Eine Studie des Dartmouth College machte darauf aufmerksam, dass harte Fakten - die den hohen Wirkungsgrad der Impfungen belegen und anderseits zeigten, dass der Zusammenhang von Autismus und Impfungen, der in manchen Impfgegnerkreisen kursiert, nicht belegt werden kann (laut Robert-Koch-Institut ebensowenig wie Diabetes oder Multiple Sklerose) - zu keiner Einstellungsveränderung führten, sondern im Gegenteil Einstellungen gegen die Impfung verhärteten.
Ein Effekt, der mit Beobachtungen bei politischen Einstellungen verglichen wird: Ist man einmal von einer politischen Sache überzeugt, lässt man sich von Argumenten nicht auf die andere Seite ziehen, die Argumente gegen die politische Richtung verstärken eher die Abwehrhaltung.
Insofern zeigen sich bei den Impfgegnern harte Grenzen der Aufklärung - und bei den Impfskeptikern ist wohl mit Schwierigkeiten zu rechnen. Reelle Aussichten auf Erfolg, so eine Schlussfolgerung aus den amerikanischen Untersuchungen zur Änderung verfestigter Einstellungen, hätte die Überzeugungsarbeit unter Gleichgesinnten, also impfskeptische Eltern, die andere impfskeptische Eltern von der Bedeutung der Impfung überzeugen.

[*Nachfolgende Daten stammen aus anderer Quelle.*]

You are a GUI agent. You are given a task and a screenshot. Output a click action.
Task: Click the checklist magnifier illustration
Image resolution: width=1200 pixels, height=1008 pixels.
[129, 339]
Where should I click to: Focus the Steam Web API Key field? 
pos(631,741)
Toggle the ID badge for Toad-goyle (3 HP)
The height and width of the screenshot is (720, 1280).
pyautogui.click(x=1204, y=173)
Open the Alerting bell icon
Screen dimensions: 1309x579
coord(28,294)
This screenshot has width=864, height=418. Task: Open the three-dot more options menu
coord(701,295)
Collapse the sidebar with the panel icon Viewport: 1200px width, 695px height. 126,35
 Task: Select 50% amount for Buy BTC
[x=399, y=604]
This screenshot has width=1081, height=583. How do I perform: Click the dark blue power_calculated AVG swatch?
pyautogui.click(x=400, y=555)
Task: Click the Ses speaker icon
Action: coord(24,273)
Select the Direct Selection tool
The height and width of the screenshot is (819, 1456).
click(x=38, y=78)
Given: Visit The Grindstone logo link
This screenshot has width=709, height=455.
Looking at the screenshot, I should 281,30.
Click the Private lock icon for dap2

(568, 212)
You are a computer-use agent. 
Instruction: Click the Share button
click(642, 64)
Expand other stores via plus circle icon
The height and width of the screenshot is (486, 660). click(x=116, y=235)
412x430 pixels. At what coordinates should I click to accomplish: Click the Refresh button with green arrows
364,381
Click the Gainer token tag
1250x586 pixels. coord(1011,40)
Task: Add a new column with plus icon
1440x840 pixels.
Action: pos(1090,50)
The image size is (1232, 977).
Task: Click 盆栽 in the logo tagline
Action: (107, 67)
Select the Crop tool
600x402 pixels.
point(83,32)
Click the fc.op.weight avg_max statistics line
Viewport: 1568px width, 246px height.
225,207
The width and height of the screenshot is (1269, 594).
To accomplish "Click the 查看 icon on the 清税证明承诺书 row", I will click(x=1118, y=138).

Aber angesichts von 574 Masern-Fälle in Berlin seit Oktober 2014 scheint die Geduld mancher Gesundheitspolitiker der Großen Koalition erschöpft. Gesundheitsminister Gröhe, der gesundheitspolitische Sprecher der Unionsfraktion Spahn, und der SPD-Gesundheitsexperte Lauterbach setzen zwar allesamt auf Aufklärung, fügen dem nun aber auch die Rede über eine Impfpflicht an Schulen und Kindergärten hinzu.
Das Bundesgesundheitsministerium will davon vorerst aber nichts wissen. Auch in der Opposition ist man von einem Impfzwang nicht angetan. Katja Dörner, Fraktionsvize der Grünen im Bundestag, geht ein Zwang zur Impfung "zu weit", Harald Weinberg von den Linken ist gegen einen Impfzwang und für das Selbstbestimmungsrecht der Eltern. Doch wie weit darf dieses in das Recht auf Gesundheit der Allgemeinheit eingreifen?
Laut Robert Koch Institut ist angeraten, dass sich auch Erwachsene gegen Masern impfen lassen, um den Schutz möglichst weit auszudehnen und die Ansteckungsgefahr zu minimieren (selbst Impfskeptiker weisen daraufhin, dass eine Masernerkrankung der Mutter eines Kindes unter elf Monaten gefährlich ist).
Die Schlussfolgerung aus den genannten US-Studien zur Überzeugungsarbeit lautet übrigens, dass die persuasiven Strategien am besten von strengeren Maßnahmen, "tighter requirements", begleitet werden, die die Möglichkeit, eine Masern-Impfung zu vermeiden, möglichst gering halten.